▶ [Exercise text]:
--
OpenAI is reportedly making more money from its chatbots than Microsoft. While Microsoft initially partnered with OpenAI to sell access to their models together, the terms changed when Microsoft invested more money into OpenAI. OpenAI reached $1 billion in annualized revenue from selling model access, surpassing Microsoft’s Azure OpenAI Service. Microsoft has cut prices for Azure OpenAI Service to compete with OpenAI. However, it needs to be clarified how much Microsoft earns from Copilot and how much OpenAI earns from ChatGPT for enterprises.
OpenAI has developed CriticGPT, a tool designed to help human trainers identify ChatGPT code output errors. This tool aims to improve OpenAI’s AI models by providing trainers with an AI assistant to spot inaccuracies and write more comprehensive critiques. However, CriticGPT has limitations, including being trained on short ChatGPT answers and the potential for generative AI to cause hallucinations and lead to mistakes. OpenAI acknowledges that evaluating extremely complex tasks or responses may still be challenging even with model assistance.
OpenAI has announced a delay in launching its “advanced Voice Mode” feature for ChatGPT voice assistants. The company needs more time to improve content detection, user experience, and infrastructure scalability. A small group of users will test the feature before being launched to all paying ChatGPT customers in the fall. The release of new voices and a camera understanding feature has also been delayed.
--
[Stored data]
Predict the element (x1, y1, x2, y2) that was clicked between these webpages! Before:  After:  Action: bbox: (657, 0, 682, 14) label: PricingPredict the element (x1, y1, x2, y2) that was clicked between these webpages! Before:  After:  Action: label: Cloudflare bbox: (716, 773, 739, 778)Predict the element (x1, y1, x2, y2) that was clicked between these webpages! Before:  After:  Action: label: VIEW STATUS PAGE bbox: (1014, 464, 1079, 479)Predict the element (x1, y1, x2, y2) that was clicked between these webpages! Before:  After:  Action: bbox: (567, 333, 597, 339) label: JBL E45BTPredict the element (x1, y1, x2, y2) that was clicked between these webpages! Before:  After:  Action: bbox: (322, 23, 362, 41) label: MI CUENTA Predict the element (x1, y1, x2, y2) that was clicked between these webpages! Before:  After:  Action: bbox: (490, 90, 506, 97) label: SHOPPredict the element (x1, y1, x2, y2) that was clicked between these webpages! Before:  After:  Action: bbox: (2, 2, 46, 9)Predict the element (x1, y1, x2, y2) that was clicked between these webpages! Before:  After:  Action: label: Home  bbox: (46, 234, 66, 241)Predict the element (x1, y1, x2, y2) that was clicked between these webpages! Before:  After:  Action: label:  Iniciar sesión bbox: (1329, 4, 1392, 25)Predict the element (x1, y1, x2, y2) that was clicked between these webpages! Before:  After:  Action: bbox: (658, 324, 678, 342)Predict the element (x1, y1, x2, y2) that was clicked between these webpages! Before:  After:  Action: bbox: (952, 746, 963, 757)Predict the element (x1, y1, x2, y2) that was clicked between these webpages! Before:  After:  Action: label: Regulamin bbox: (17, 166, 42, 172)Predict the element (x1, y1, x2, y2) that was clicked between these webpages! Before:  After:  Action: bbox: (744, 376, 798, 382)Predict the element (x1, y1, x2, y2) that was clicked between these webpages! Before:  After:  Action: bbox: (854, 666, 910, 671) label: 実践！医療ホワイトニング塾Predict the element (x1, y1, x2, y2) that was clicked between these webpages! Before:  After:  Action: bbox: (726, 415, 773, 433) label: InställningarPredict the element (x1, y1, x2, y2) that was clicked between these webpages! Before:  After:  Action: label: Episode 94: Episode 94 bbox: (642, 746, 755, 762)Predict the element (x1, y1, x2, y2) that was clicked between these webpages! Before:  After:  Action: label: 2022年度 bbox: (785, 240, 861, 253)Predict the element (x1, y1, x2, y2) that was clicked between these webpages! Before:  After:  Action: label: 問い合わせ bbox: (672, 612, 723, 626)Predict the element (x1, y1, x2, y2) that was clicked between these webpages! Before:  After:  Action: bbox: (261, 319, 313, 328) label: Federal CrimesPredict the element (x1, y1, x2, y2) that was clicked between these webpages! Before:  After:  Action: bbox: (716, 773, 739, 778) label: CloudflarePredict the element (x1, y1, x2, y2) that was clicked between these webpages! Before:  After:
--
▶ [Apply what you read]:
**1)** In the OpenAI news text, copy the part that opens with the words containing "OpenAI has developed" and closes with "with model assistance.", substituting "reviewers" for "trainers" throughout.
**2)** Answer these questions from the OpenAI news text:
(a) What annualized revenue did OpenAI reach from selling model access?
(b) What kind of errors is CriticGPT meant to help human trainers identify?
(c) When is the "advanced Voice Mode" feature to launch for all paying ChatGPT customers?

▶ [Task results]:
**1)**
OpenAI has developed CriticGPT, a tool designed to help human reviewers identify ChatGPT code output errors. This tool aims to improve OpenAI’s AI models by providing reviewers with an AI assistant to spot inaccuracies and write more comprehensive critiques. However, CriticGPT has limitations, including being trained on short ChatGPT answers and the potential for generative AI to cause hallucinations and lead to mistakes. OpenAI acknowledges that evaluating extremely complex tasks or responses may still be challenging even with model assistance.

**2)**
(a) $1 billion
(b) Errors in ChatGPT code output
(c) In the fall